# THE TASK
The result should hold only the lines from the one with "You are a computer-use agent. 815x504 pixels." through the final line of the data below, transcribed exactly, pictures left out.

# SUPPLIED RECORDS
Content starts

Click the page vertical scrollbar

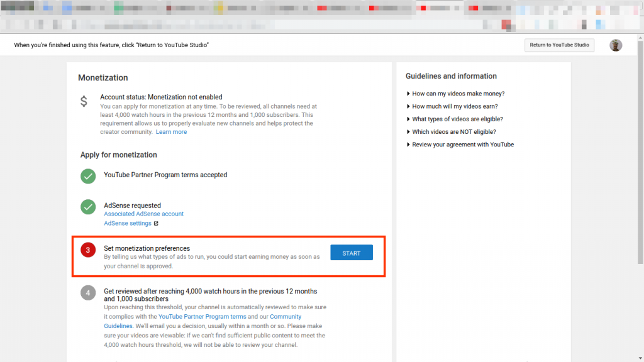point(640,157)

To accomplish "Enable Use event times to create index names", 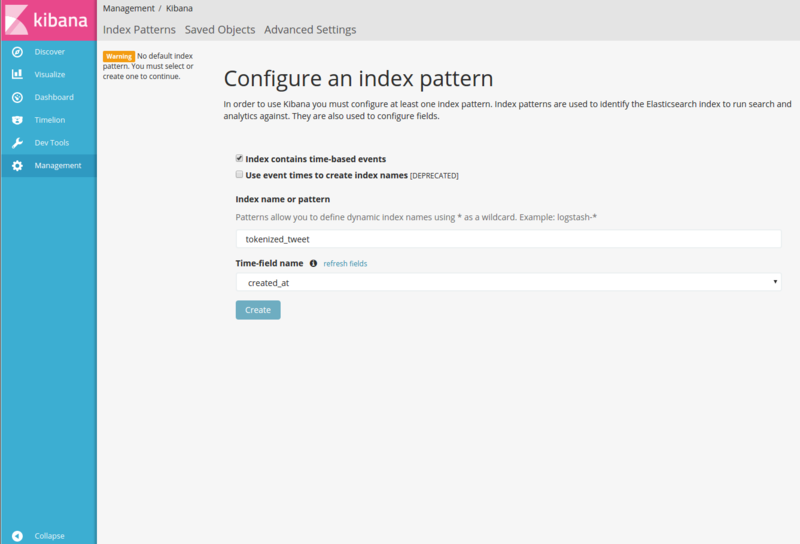I will [x=239, y=175].
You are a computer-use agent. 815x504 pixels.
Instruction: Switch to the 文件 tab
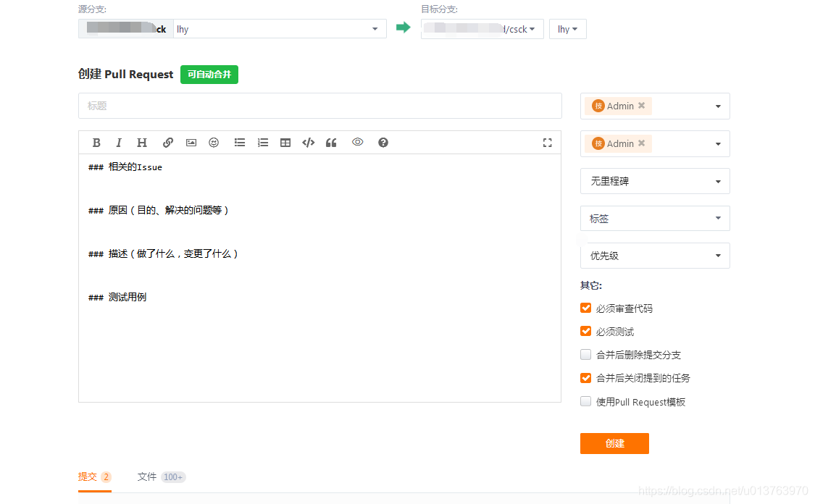[147, 476]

Content ends

# RESPONSE TO THE TASK
You are a computer-use agent. 815x504 pixels.
Instruction: Switch to the 文件 tab
[147, 476]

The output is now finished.